Blonde. Joyce Carol Oates alla ricerca di Marilyn Monroe
Recensione di Antonio Maria Porretti
Preferisco dirlo subito, senza tergiversare: di rado mi è accaduto che un libro fosse in grado di suscitarmi simili, complementari e simultanee reazioni di attrazione e repulsione nei suoi confronti. È successo con “Blonde” di Joyce Carol Oates, pubblicato da La Nave di Teseo, nella traduzione eroica – non fosse altro per le 1069 pagine di testo da restituire in lettura italiana – di Sergio Claudio Perroni. Un percorso che, per varietà e abbondanza, non esiterei a equiparare a un circuito di discese e risalite da montagne russe in versione extra-lusso. Non una biografia ufficiale e nemmeno ufficiosa su Marilyn Monroe, come l’autrice puntualizza nella sua premessa, bensì un romanzo – frutto della sua fantasia – di ricostruzione di fatti ed eventi, scelti come più rappresentativi della donna Norma Jeane Mortersen, prima e dopo che diventasse Marilyn.
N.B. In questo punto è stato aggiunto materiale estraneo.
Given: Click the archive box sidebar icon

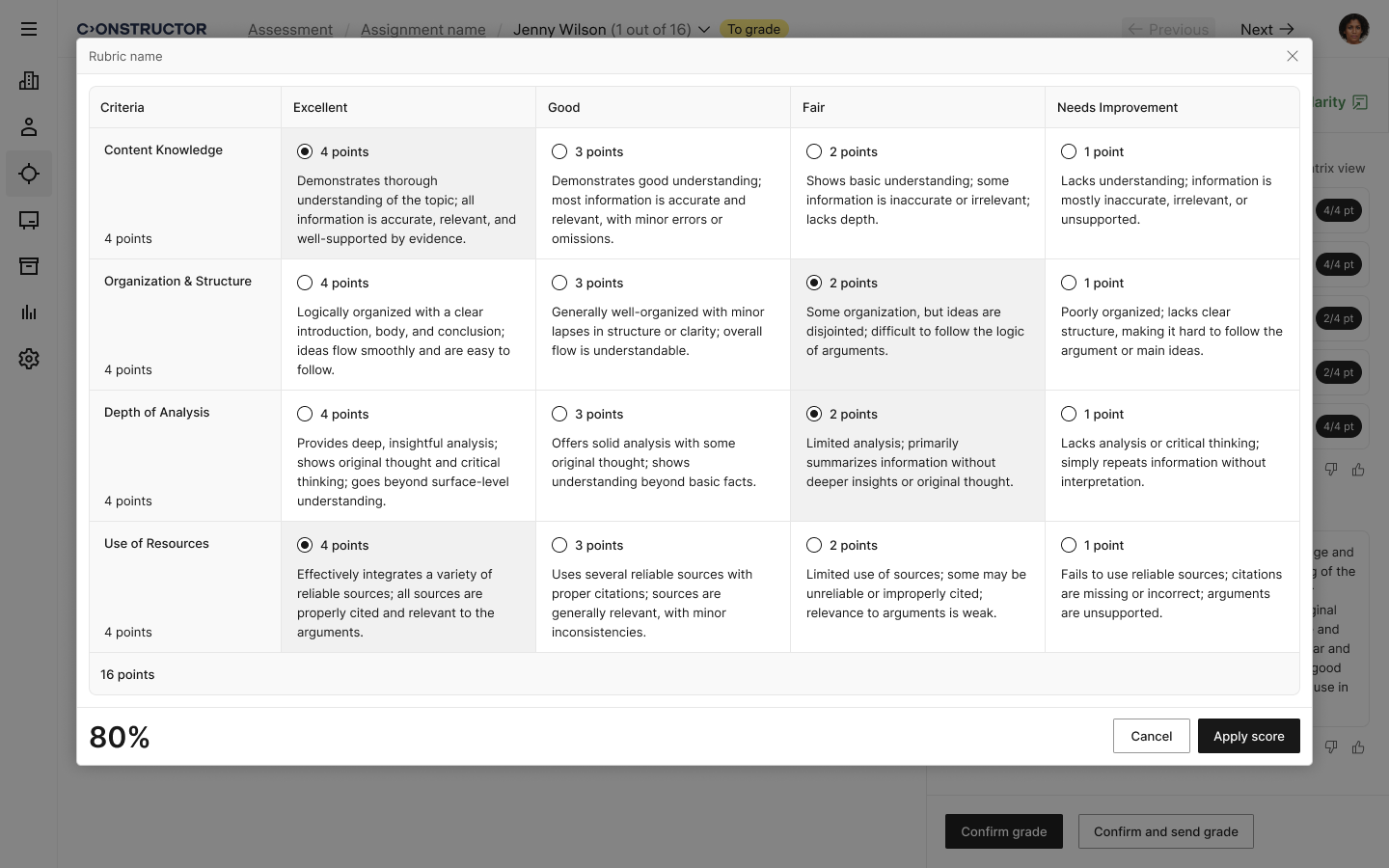Looking at the screenshot, I should pos(29,266).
Una fantasia che tenderei a immaginare ben supportata e rinvigorita dalla mole di testimonianze e documenti che nel tempo, a partire da quella notte del 3 agosto 1962, ci hanno rivelato molto di lei. Non ultimi, i diari personali dell’attrice, che la Oates inserisce nella bibliografia utilizzata in fase di studio e preparazione. Da tutto questo materiale acquisito, prende avvio l’epopea della Star più celebrata (post mortem) di tutti i tempi. Un arazzo che s’intesse ripassando con ago, e al telaio, ogni stagione della sua vita: dall’infanzia problematica, tra una madre affetta da turbe psichiche e un susseguirsi di collegi e affidi in famiglia, con quel senso d’inadeguatezza che non l’avrebbe più abbandonata. E di seguito, l’adolescenza vissuta all’insegna dell’emarginazione. La giovinezza al laccio di un desiderio di riscatto e un bisogno mai estinto di approvazione, risalendo un passo alla volta su per i colli elisi e posticci di Hollywood. La celebrità tatuatale addosso dall’immagine di bambola bionda e svampita, con tanta croce e poca delizia. La sposa e madre perseguitata dall’ombra del fallimento. La mina sempre più vagante e in balia di alcool, droghe e barbiturici. L’amante di rappresentanza presidenziale ma non troppo. Marilyn, la donna che visse sei volte (seguendo la scansione all’interno del volume) i suoi trenta e sei anni, prima dell’immortalità del mito.
Un romanzo dunque, dove la verosimiglianza raggiunge a volte picchi di una tale aderenza con gli avvenimenti per come ci sono noti o meno, al punto di ritenere che davvero la storia sia andata così; non diversamente. Tuttavia, quando la Oates si lascia prendere la mano e comincia a dar fuoco alla sua penna, ecco che l’esplosione di insistenze, ripetizioni e lungaggini a tutto andare, rischia di compromettere la tenuta e la vigoria delle trame del suo arazzo, deformando e svilendo persino il pathos delle parti a più alto grado d’intensità emotiva. Il suo gongorismo verbale finisce per travolgere e stravolgere gli occhi del lettore; giungendo nel mio caso a chiedermi: ma qui dentro, chi è la vera protagonista? Marilyn Monroe alias Norma Jeane Montersen, o Joyce Carol Oates che scrive un libro su Marilyn Monroe alias Norma Jeane Montersen?
Probabilmente, l’intervento di un buon e affidabile editor, prima che il manoscritto venisse dato alle stampe, me l’avrebbe evitata una simile domanda.
Ps: La foto di copertina ritrae Marilyn Monroe durante le riprese de “Gli Spostati”- “The Misfits”(1961) di John Huston. Il suo canto del cigno. La casa editrice Nutrimenti ha curato una pregevole pubblicazione del testo omonimo di Arthur Miller, utilizzato come sceneggiatura della pellicola.